--- BEGIN Document ---

On Being an Intellectual Gadfly in Hazleton, Pennsylvania

truth-to-power-2

by Shane Ralston, Ph.D.

I’ve lived in Hazleton, Pennsylvania, for seven years now. I’m a tenured Associate Professor of Philosophy at the Hazleton campus of Penn State University. Besides teaching ethics and logic to undergraduate students, I also indulge from time to time in citizen journalism, writing mainly for Truthout and Intellectual Takeout (both online forums devoted to reasoned discussion about contemporary social, political and environmental issues). In the Hazleton community, I also perform the function of intellectual gadfly, questioning, irritating and, when I’m successful, exposing the truth.

Socializing the Corrupt and Exposing the Paterno Truthers

As a citizen journalist, the first two matters I investigated dealt with student cheating scandal at the Pennsylvania State Police (PSP) Academy and the harassment of journalists and scholars writing about the Jerry Sandusky child sex scandal and Joe Paterno’s involvement. My journey began with a student telling me that he knew several cadets at the PSP Academy who were being “framed” (his word), after using cheat sheets, passed from one student cohort to the next. Through research and interviews, I discovered connections between the PSP Academy, Harrisburg Area Community College (which had a nearly identical cheating scandal at its municipal police academy a few years prior) and Penn State World Campus (future members of law enforcement “earn” degrees through the online division, while administrators tolerate and encourage student cheating). The outcome was the article “Socializing the Corrupt: Cheating, Higher Education and Law Enforcement in Pennsylvania.”  My second investigation focused on the Penn State or Paterno Truthers. The Truthers are a group, made up mostly of Penn State alumni, who deny Paterno’s involvement in the Sandusky scandal cover up. I was shocked at the lengths the Paterno Truthers would go to intimidate those who write about Paterno and Sandusky, such as the professional journalist Sara Ganim, who was incessantly harassed and threatened on social media. In a second article for Truthout, entitled “Joe Paterno’s Ugly Defenders: Exposing the Penn State Truthers,” I sought to expose the Truthers.

“Nazi City USA”

By far the most bizarre experience I’ve had as a citizen journalist resulted from writing my third Truthout article—this one about Lou Barletta, the former mayor of Hazleton, now sitting Congressman and Trump supporter. In 2006, many of Hazleton’s Latino residents experienced fear and harassment after Barletta waged a media campaign that labeled the city’s Latinos “illegal” and “criminal.” Barletta attempted to enforce federal immigration laws using a local ordinance, the Illegal Immigration Relief Act (IIRA), which would fine landlords and employers who transacted with people who are undocumented.

--- END Document ---

■ Exercise set ■
1) In the Hazleton article, which institutions does the author say his research and interviews on the police academy cheating scandal connected?
2) Answer these questions from the Hazleton article:
(a) How many years has the author lived in Hazleton?
(b) Which professional journalist was harassed and threatened on social media by the Paterno Truthers?
(c) In what year did many of Hazleton's Latino residents experience fear and harassment after Barletta's media campaign?

--- BEGIN Recorded information ---

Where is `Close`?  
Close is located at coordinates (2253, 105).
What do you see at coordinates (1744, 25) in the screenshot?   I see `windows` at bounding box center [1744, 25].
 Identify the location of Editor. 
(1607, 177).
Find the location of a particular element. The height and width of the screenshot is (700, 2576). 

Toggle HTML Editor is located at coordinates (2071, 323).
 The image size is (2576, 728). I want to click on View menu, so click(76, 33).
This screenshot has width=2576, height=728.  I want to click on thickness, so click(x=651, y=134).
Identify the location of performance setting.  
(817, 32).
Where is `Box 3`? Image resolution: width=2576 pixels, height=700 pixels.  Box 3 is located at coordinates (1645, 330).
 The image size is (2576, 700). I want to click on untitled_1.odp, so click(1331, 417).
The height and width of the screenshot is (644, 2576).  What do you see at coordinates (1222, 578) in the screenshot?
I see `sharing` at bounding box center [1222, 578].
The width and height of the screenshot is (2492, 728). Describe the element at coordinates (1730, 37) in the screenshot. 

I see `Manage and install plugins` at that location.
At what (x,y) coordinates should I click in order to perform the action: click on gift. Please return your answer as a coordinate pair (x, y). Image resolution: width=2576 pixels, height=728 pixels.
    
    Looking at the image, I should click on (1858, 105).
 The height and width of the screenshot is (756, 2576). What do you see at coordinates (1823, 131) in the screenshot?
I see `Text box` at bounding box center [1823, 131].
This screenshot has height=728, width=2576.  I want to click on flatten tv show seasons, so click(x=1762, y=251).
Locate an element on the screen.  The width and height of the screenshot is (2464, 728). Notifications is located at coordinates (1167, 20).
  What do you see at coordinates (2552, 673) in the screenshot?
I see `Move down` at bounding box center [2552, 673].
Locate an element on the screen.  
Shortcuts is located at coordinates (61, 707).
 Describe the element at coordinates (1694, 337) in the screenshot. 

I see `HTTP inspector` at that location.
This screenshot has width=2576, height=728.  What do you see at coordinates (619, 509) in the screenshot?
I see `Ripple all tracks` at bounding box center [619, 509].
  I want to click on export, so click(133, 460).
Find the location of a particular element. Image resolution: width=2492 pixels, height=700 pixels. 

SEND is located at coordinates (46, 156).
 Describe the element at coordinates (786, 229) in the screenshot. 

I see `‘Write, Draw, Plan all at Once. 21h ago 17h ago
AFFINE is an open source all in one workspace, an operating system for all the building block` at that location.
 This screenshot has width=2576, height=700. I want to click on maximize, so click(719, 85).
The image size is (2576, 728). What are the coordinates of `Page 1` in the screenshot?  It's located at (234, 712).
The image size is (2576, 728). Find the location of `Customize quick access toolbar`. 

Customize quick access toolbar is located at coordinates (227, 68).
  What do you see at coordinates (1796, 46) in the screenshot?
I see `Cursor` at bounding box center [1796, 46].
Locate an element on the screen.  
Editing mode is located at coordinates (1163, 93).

--- END Recorded information ---

■ Results for the exercise ■
1)
- The Pennsylvania State Police (PSP) Academy
- Harrisburg Area Community College
- Penn State World Campus

2)
(a) Seven years
(b) Sara Ganim
(c) 2006